__Work to be completed__.
The word to find is "computer". State how many lines below contain it, giving only the number.

*** Recorded data ***

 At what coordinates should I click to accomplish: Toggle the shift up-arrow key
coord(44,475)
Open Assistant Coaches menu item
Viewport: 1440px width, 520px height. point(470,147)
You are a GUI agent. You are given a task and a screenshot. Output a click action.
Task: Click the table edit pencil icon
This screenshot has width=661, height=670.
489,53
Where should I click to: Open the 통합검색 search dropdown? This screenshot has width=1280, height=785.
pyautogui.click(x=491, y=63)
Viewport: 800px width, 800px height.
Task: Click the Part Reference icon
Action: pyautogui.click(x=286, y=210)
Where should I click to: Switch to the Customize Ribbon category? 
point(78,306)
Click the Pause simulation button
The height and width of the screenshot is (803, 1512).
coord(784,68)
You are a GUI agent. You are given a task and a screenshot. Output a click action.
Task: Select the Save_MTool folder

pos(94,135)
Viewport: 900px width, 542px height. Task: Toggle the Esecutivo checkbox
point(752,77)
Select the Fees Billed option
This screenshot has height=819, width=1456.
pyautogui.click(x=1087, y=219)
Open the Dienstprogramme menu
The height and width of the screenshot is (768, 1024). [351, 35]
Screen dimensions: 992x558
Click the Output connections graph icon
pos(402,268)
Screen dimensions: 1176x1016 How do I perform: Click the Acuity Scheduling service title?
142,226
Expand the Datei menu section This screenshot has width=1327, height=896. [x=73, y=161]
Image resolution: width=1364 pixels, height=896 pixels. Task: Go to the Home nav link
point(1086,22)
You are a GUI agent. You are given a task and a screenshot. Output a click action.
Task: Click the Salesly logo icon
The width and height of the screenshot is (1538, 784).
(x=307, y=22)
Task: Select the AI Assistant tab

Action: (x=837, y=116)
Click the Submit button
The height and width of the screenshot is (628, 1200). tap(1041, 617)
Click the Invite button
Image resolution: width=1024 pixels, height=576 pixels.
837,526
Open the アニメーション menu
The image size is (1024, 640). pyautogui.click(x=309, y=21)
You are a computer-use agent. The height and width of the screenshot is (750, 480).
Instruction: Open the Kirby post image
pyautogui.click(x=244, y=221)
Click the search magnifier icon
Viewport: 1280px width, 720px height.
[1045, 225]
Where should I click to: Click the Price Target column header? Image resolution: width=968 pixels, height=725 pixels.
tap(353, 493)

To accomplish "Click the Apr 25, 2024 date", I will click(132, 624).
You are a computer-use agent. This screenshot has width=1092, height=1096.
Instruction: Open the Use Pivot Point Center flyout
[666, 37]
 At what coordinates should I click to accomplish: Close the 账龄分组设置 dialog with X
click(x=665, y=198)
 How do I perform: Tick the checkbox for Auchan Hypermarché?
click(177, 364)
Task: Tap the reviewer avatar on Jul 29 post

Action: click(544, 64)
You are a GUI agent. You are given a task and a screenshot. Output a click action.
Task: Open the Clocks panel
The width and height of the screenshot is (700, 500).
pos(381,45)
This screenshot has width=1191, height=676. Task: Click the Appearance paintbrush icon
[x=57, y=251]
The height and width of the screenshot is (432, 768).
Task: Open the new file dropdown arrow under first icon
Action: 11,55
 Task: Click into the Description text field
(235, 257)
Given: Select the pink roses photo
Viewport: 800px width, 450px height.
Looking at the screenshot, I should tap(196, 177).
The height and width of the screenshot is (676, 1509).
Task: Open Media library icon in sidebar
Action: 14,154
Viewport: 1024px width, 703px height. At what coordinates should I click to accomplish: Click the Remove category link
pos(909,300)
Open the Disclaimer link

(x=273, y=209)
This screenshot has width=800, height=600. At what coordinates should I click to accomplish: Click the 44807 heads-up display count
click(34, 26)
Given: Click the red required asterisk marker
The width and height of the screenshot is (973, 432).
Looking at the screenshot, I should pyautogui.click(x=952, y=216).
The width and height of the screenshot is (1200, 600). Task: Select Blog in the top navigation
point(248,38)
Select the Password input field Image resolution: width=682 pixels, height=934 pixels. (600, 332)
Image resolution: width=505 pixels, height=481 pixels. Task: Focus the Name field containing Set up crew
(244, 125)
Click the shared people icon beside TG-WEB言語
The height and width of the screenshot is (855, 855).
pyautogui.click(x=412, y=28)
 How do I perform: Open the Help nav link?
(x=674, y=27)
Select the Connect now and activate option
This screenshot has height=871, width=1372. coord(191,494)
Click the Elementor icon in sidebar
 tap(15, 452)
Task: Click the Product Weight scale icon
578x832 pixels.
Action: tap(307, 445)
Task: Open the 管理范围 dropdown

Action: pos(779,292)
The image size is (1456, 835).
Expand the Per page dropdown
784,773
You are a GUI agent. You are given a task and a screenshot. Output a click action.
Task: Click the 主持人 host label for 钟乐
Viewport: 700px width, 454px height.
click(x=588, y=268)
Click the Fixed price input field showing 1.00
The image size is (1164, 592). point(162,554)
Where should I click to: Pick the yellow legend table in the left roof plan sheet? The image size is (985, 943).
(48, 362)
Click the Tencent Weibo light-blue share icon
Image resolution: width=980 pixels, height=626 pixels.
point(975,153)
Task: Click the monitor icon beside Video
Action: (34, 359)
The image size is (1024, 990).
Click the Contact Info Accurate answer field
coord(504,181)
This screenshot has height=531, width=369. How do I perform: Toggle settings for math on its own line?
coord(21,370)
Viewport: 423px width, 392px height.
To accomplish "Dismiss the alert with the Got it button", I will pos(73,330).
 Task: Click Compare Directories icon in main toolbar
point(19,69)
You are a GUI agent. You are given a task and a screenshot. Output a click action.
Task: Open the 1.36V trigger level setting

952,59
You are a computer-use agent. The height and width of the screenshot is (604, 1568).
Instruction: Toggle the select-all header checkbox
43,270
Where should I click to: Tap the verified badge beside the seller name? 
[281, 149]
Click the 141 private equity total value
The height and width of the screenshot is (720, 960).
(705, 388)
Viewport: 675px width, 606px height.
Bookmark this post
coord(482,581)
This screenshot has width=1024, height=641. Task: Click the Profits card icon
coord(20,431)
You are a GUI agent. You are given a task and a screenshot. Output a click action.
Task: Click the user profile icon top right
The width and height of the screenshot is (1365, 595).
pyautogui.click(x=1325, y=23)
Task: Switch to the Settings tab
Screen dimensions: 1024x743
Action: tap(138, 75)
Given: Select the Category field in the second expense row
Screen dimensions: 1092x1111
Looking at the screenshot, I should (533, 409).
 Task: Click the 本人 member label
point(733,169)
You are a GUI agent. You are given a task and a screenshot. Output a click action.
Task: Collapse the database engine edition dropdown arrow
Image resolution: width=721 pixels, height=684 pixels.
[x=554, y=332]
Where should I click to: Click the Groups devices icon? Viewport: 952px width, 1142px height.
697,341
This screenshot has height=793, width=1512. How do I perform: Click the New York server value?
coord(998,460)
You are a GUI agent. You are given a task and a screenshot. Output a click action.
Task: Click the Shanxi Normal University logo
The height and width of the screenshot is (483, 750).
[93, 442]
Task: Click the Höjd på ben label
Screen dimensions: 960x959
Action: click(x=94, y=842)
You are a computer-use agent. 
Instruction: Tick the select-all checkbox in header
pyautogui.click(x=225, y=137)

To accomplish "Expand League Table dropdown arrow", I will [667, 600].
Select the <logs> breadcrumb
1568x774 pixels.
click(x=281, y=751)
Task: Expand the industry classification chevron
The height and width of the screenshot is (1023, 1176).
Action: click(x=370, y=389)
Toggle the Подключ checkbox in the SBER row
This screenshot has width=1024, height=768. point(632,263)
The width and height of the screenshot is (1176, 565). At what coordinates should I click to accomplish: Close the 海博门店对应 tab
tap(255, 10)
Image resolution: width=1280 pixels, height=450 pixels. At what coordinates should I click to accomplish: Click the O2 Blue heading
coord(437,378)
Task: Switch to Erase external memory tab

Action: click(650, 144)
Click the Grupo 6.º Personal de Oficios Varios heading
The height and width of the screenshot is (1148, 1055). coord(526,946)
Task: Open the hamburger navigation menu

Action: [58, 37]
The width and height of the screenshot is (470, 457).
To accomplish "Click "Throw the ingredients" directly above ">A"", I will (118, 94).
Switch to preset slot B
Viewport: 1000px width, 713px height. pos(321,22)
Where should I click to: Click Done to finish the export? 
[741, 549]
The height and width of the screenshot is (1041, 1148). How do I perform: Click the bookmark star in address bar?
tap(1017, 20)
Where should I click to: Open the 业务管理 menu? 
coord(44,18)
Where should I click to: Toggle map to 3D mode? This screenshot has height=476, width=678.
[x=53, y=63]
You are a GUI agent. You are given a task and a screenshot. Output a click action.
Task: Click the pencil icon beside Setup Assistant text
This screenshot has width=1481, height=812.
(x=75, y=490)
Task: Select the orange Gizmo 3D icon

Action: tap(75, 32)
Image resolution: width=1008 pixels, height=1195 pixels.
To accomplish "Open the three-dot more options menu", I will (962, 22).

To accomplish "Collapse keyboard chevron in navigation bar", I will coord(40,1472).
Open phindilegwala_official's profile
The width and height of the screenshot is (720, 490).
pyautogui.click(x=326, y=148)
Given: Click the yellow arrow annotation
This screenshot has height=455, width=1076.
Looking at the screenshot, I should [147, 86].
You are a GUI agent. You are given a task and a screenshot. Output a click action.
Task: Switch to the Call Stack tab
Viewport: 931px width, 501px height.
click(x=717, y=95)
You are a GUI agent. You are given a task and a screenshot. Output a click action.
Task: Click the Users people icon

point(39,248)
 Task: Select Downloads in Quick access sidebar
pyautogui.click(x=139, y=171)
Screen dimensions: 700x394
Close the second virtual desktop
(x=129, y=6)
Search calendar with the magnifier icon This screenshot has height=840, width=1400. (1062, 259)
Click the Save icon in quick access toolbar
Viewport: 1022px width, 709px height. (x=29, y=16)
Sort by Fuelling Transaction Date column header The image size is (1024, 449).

*** End of Recorded data ***

__Response to the task__.
4